**Work request:**
With the pictures left aside, write out the entries that follow exactly.

**Data under study:**

Content starts

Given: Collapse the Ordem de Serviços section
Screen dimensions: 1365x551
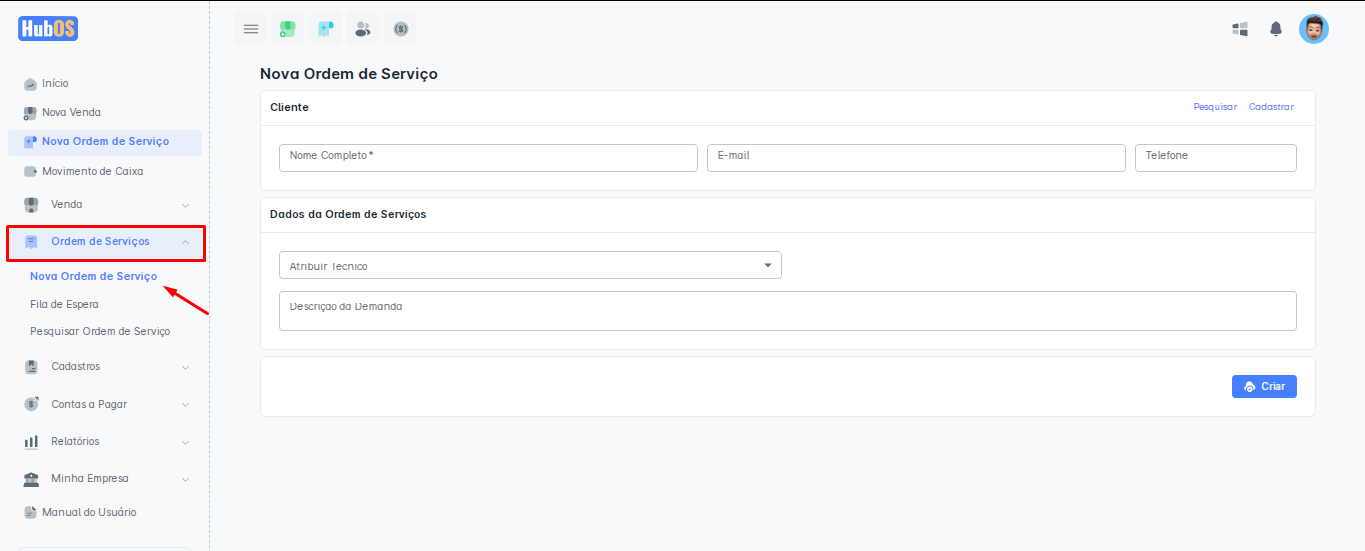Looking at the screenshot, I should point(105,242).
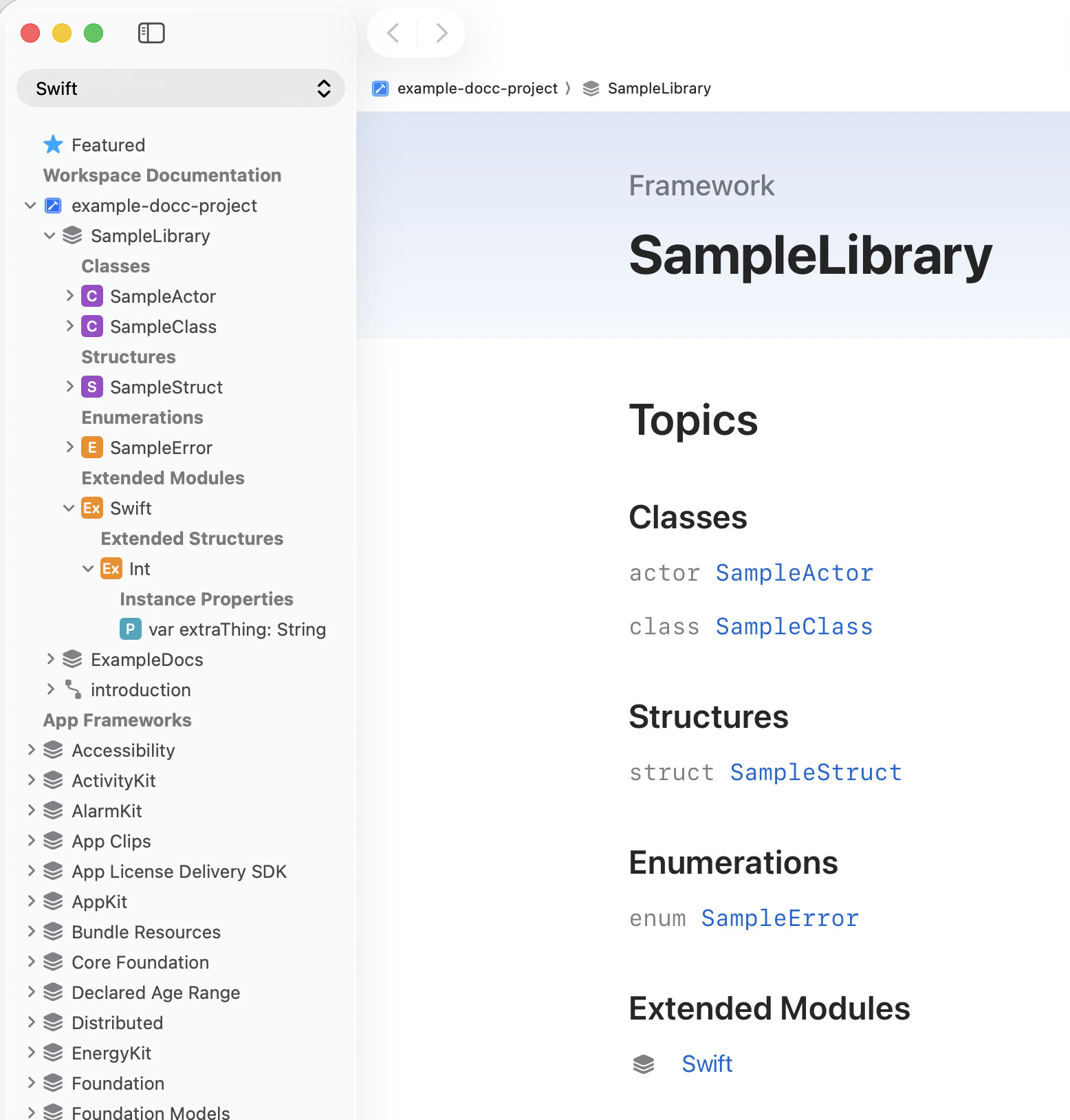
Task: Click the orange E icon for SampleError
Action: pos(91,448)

Content ends

**Answer for the task:**
Given: Collapse the Ordem de Serviços section
Screen dimensions: 1365x551
Looking at the screenshot, I should point(105,242).
Task: Click the orange E icon for SampleError
Action: pos(91,448)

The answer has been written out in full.